GST Implications on CSR
Goods and Services Tax (GST) may also be applicable on CSR activities. If goods or services are provided free of cost as part of CSR, input tax credit (ITC) may not be available, as the ITC is generally allowed only when goods or services are used in the course or furtherance of business. The Central Board of Indirect Taxes and Customs (CBIC) has issued various circulars clarifying that ITC on CSR activities is not admissible in most cases unless they are directly related to the company’s business. Companies must consult tax professionals to analyze the nature of CSR activity and its GST impact to ensure compliance and avoid disputes.
CSR as an Investment in Brand Equity
While the tax laws do not permit the deduction of CSR expenses, companies still undertake these projects due to the long-term benefits they offer. Effective CSR enhances a company’s brand image, builds goodwill among stakeholders, improves employee satisfaction, and strengthens relationships with local communities. It positions the company as a socially responsible organization and adds intangible value, which contributes to brand equity. Many companies integrate CSR into their overall business strategy, viewing it not as a cost but as an investment in long-term stakeholder engagement and sustainable growth.
Legal Consequences for Non-Compliance
Non-compliance with CSR provisions attracts penalties under the Companies Act. If a company fails to spend the required amount on CSR or fails to transfer unspent amounts to designated funds or accounts within the prescribed timeline, the company and officers in default may be liable for penalties. As per recent amendments, unspent amounts related to ongoing projects must be transferred to a special Unspent CSR Account within 30 days of the financial year-end and utilized within three years. Failing that, the amount must be transferred to a fund specified under Schedule VII, such as the PM CARES Fund. For unspent amounts not related to ongoing projects, the company must transfer the amount to a Schedule VII fund within six months from the end of the financial year.
Role of the Board and CSR Committee
The CSR Committee plays a key role in planning, monitoring, and reviewing CSR activities. It is responsible for formulating the CSR policy, recommending projects and budgets, ensuring that the activities are aligned with Schedule VII of the Companies Act, and monitoring the implementation process. The Board of Directors must approve the CSR policy, ensure its disclosure on the company’s website, and ensure that CSR spending is by the approved policy. The Board is ultimately accountable for compliance with CSR provisions and must ensure that the CSR report is part of the Annual Report filed with the Registrar of Companies.
_____
§ **Goals**
1 - Could you rewrite the CSR text, beginning at the words "Legal Consequences for" and stopping after "the financial year.", with "officers in default" swapped for "defaulting officers"?
2 - How would the CSR text go on from where it stops? Write the continuation.
The data here comes from a different source than the CSR text.

§ **Material provided**
_____
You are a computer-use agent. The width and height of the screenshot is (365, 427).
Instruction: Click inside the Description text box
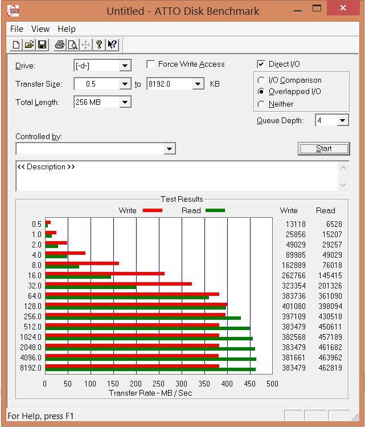click(x=177, y=177)
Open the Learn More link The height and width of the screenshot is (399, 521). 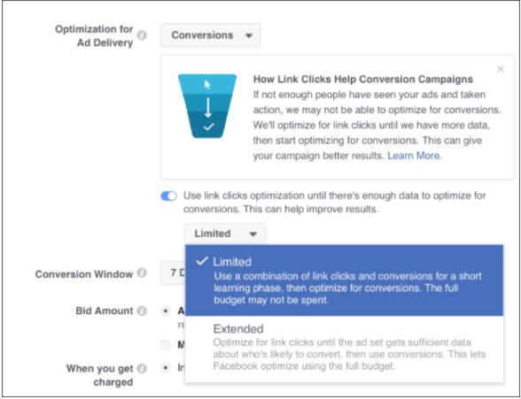(414, 156)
_____
§ **Exercise answers**
1 -
Legal Consequences for Non-Compliance
Non-compliance with CSR provisions attracts penalties under the Companies Act. If a company fails to spend the required amount on CSR or fails to transfer unspent amounts to designated funds or accounts within the prescribed timeline, the company and defaulting officers may be liable for penalties. As per recent amendments, unspent amounts related to ongoing projects must be transferred to a special Unspent CSR Account within 30 days of the financial year-end and utilized within three years. Failing that, the amount must be transferred to a fund specified under Schedule VII, such as the PM CARES Fund. For unspent amounts not related to ongoing projects, the company must transfer the amount to a Schedule VII fund within six months from the end of the financial year.

2 -
Practical Challenges in CSR Implementation
Despite the detailed framework under the Companies Act, 2013, companies face several practical challenges in the actual implementation of CSR activities. These challenges range from the identification of suitable projects and partners to ensuring sustainable impact and proper utilization of funds. One of the most significant difficulties is aligning the company’s CSR policy with the community’s actual needs while staying within the regulatory boundaries. Companies also struggle to find credible implementation agencies with a proven track record, which becomes even more difficult for smaller companies or those operating in remote areas. There is often a lack of internal capacity to design, execute, and monitor CSR initiatives effectively. Many companies rely heavily on third-party implementers, which can create issues of accountability and control. Moreover, measuring the actual impact of CSR initiatives remains a challenge, as many outcomes are intangible or manifest over a long period.
Common Issues in CSR Project Execution
Several recurring issues hamper the effective execution of CSR projects. These include a lack of community participation, which results in projects being misaligned with local needs. Administrative and bureaucratic hurdles often delay project approvals and fund disbursements. Inadequate baseline surveys or needs assessments lead to poorly designed interventions that fail to achieve intended results. Furthermore, projects may suffer due to inefficient monitoring systems, the absence of mid-course correction mechanisms, or weak governance structures. Companies sometimes also face difficulty in maintaining transparency regarding CSR spending, especially where multiple intermediaries are involved. Regulatory compliance may also become a hurdle if companies fail to maintain proper documentation or meet reporting obligations. This can result in scrutiny by auditors or government agencies, leading to reputational risks.
Role of Independent Agencies and NGOs
Independent agencies and non-governmental organizations (NGOs) play a crucial role in the execution of CSR programs. These entities bring on-the-ground experience, sectoral knowledge, and existing community linkages that companies may lack. NGOs help identify community needs, co-design interventions, and implement projects effectively. In some cases, they also assist in capacity building of local stakeholders and provide long-term support to beneficiaries. However, the selection of NGOs must be done cautiously. Companies should conduct thorough due diligence, including assessment of the NGO’s registration status under the Income Tax Act and Foreign Contribution Regulation Act, financial records, governance practices, and field experience. Long-term partnerships with reputed NGOs often lead to better outcomes, while ad hoc engagements can result in inefficiencies or fund misuse. It is also critical that NGOs and companies share common values and vision to ensure a seamless working relationship.
Importance of Baseline Surveys and Needs Assessments
A thorough baseline survey or needs assessment is essential before initiating any CSR project. This process helps understand the social, economic, and environmental context of the target community. Baseline data enables companies to identify priority areas and set measurable goals. Without a sound understanding of existing conditions, CSR efforts may end up being irrelevant or ineffective. Needs assessment involves consulting with local stakeholders, government officials, and community members to determine pressing issues that require intervention. Participatory methods like focus group discussions and interviews help collect reliable data. The insights gained from such studies inform project design, help in resource allocation, and provide a basis for future impact evaluation. Moreover, a documented needs assessment also supports compliance with legal requirements and helps defend the project in case of regulatory scrutiny.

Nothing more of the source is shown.